■ Exercise directions
From the line that contains "Viewport: 1232px width, 965px" to the final line below, both included, print each line exactly and skip the pictures.

■ Stored data
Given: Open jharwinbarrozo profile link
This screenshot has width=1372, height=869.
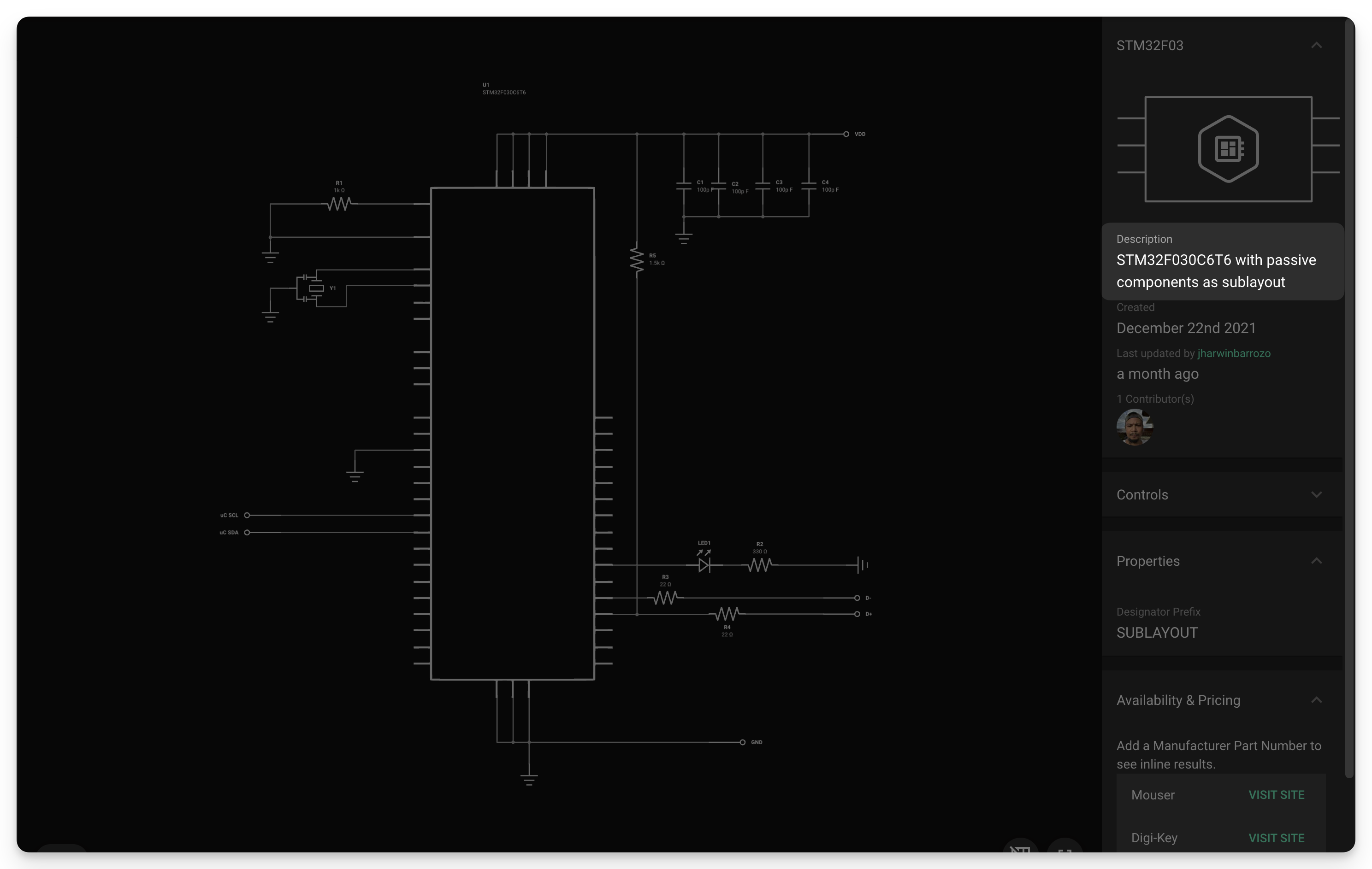Looking at the screenshot, I should [x=1234, y=354].
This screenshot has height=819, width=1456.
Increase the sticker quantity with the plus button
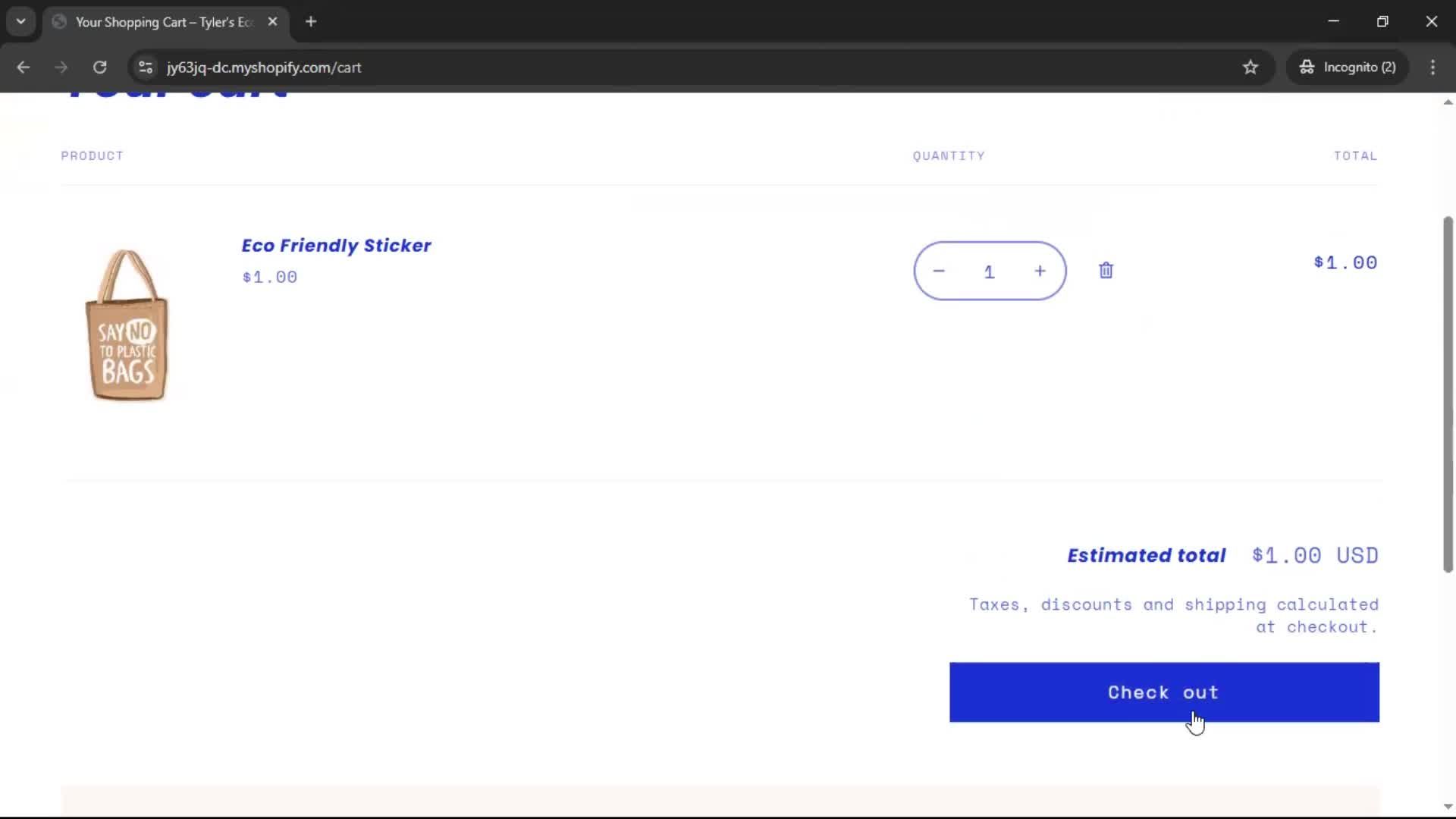click(1040, 271)
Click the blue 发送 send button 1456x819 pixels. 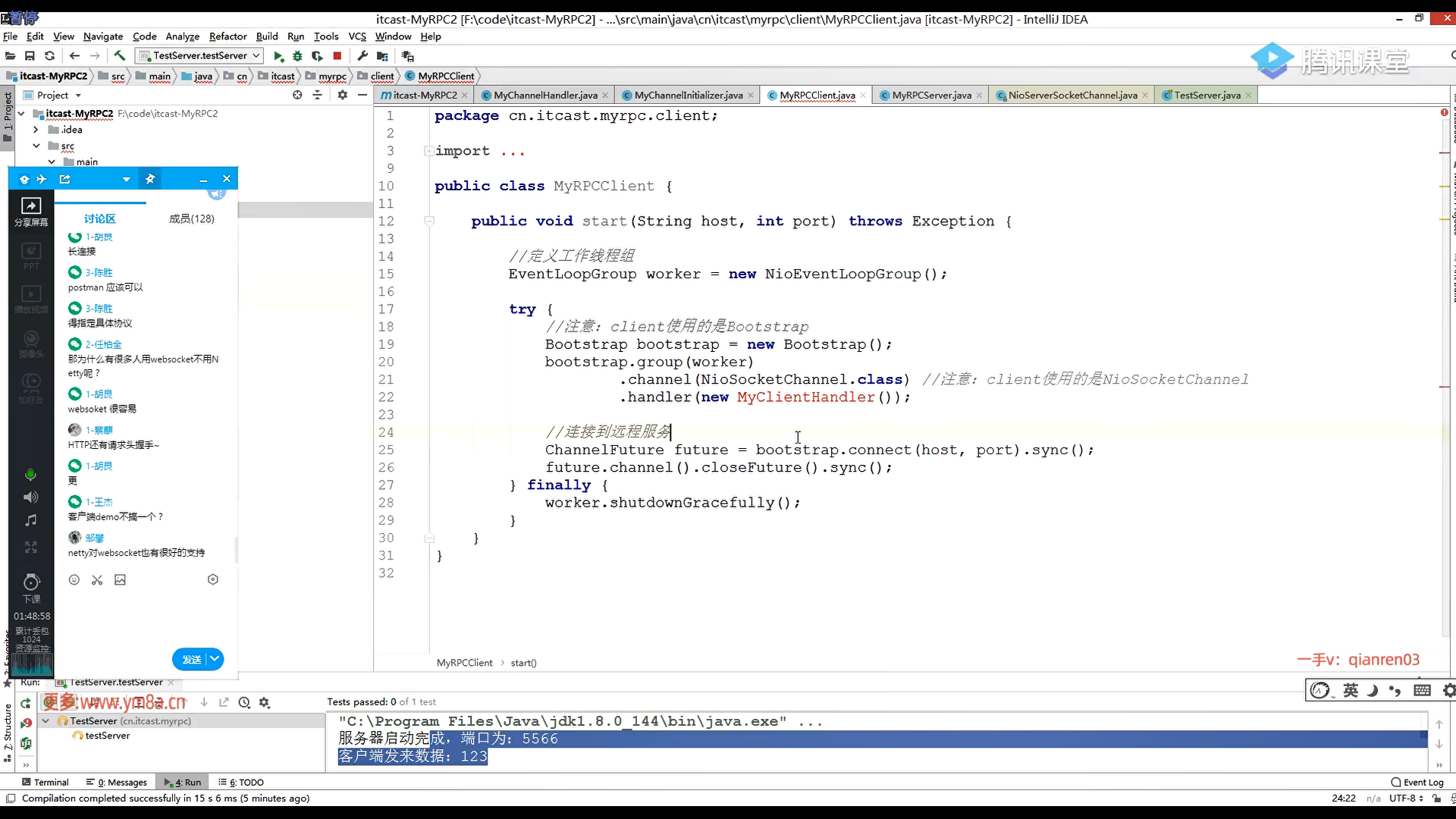[191, 659]
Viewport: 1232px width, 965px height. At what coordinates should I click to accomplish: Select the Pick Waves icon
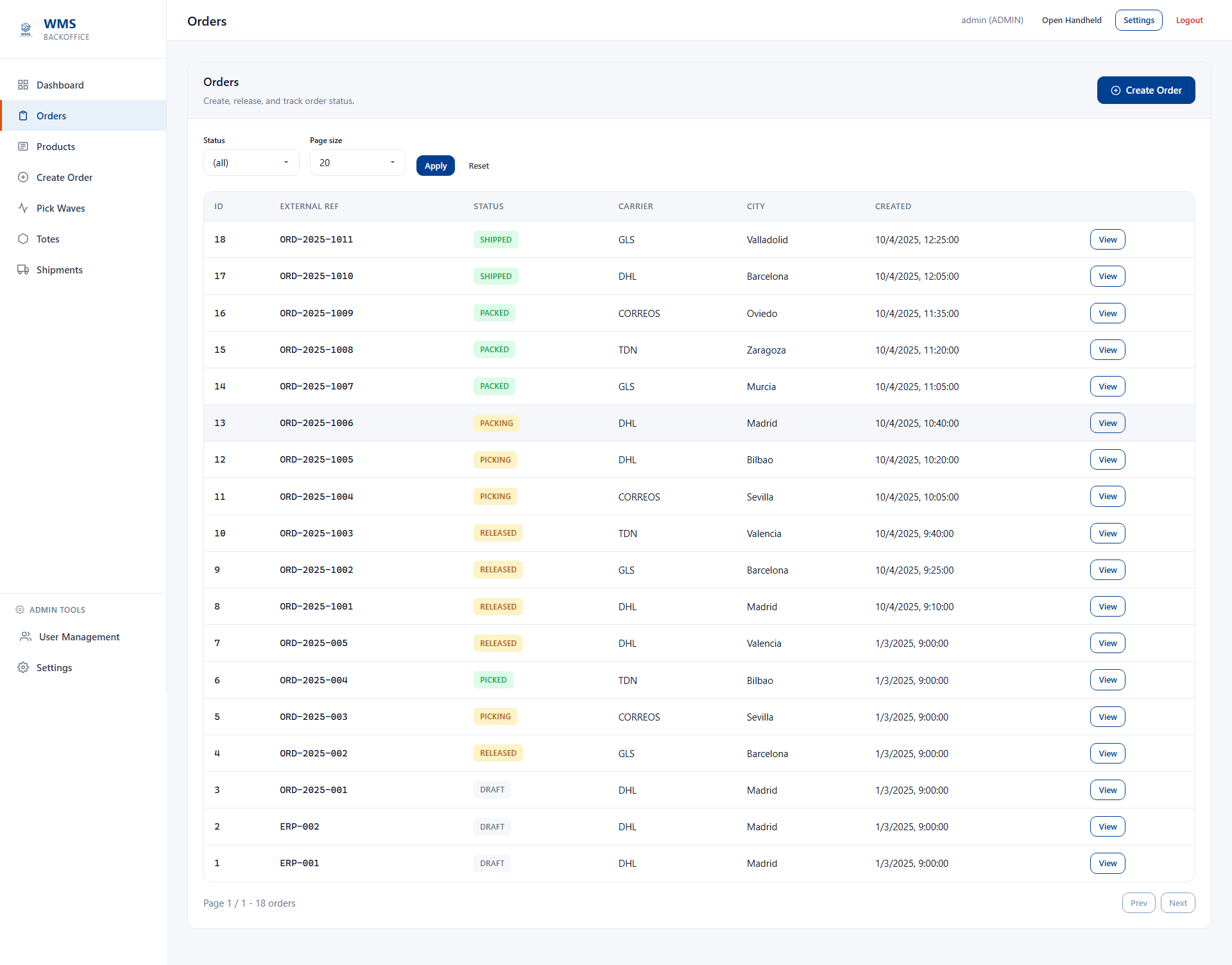[x=24, y=208]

■ Solution for this exercise
Viewport: 1232px width, 965px height. At what coordinates should I click to accomplish: Select the Pick Waves icon
[x=24, y=208]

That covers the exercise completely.